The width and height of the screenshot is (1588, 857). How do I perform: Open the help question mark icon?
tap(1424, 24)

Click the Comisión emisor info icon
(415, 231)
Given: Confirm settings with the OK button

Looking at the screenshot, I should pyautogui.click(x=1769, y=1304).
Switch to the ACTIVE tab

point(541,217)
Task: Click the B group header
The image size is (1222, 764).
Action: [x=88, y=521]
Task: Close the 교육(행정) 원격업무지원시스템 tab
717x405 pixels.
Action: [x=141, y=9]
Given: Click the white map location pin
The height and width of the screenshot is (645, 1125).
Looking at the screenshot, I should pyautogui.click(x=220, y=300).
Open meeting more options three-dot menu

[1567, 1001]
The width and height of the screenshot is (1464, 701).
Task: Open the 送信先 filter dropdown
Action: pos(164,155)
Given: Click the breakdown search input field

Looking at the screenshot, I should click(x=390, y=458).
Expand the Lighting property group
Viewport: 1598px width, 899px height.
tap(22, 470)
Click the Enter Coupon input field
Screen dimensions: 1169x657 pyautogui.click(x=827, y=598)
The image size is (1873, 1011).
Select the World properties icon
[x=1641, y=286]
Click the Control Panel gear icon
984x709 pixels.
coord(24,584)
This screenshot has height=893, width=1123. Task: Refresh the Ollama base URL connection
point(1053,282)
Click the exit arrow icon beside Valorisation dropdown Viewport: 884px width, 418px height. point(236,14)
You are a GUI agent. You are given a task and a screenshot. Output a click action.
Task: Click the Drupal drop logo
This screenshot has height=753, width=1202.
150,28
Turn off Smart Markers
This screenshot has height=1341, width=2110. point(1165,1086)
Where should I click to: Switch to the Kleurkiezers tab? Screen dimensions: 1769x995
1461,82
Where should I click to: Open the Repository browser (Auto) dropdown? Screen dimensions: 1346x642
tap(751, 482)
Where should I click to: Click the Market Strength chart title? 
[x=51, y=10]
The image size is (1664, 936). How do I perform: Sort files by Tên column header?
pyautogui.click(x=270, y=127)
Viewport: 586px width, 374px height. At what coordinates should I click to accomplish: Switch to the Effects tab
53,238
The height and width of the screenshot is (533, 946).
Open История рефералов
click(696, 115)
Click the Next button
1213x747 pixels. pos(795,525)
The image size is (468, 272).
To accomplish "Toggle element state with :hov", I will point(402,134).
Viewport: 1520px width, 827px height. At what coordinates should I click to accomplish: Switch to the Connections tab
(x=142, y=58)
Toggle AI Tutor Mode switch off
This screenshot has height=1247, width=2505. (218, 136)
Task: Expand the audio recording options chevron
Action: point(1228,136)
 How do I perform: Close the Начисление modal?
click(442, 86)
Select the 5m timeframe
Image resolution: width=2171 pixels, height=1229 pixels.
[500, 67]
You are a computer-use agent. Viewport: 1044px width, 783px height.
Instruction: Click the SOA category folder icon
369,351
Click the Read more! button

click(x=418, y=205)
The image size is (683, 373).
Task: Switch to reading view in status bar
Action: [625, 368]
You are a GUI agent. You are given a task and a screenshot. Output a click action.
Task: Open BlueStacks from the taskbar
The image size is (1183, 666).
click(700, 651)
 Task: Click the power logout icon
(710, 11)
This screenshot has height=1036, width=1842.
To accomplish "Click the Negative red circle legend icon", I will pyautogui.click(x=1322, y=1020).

* **Your goal**: The expected answer is an exact copy of the lines beginning at the one with "Viewport: 1520px width, 827px" and running to the end of the entries above.

* **Response to the exercise**:
Viewport: 1520px width, 827px height. At what coordinates should I click to accomplish: Switch to the Connections tab
(x=142, y=58)
Toggle AI Tutor Mode switch off
This screenshot has height=1247, width=2505. (218, 136)
Task: Expand the audio recording options chevron
Action: point(1228,136)
 How do I perform: Close the Начисление modal?
click(442, 86)
Select the 5m timeframe
Image resolution: width=2171 pixels, height=1229 pixels.
[500, 67]
You are a computer-use agent. Viewport: 1044px width, 783px height.
Instruction: Click the SOA category folder icon
369,351
Click the Read more! button

click(x=418, y=205)
The image size is (683, 373).
Task: Switch to reading view in status bar
Action: [625, 368]
You are a GUI agent. You are given a task and a screenshot. Output a click action.
Task: Open BlueStacks from the taskbar
The image size is (1183, 666).
click(700, 651)
 Task: Click the power logout icon
(710, 11)
This screenshot has height=1036, width=1842.
To accomplish "Click the Negative red circle legend icon", I will pyautogui.click(x=1322, y=1020).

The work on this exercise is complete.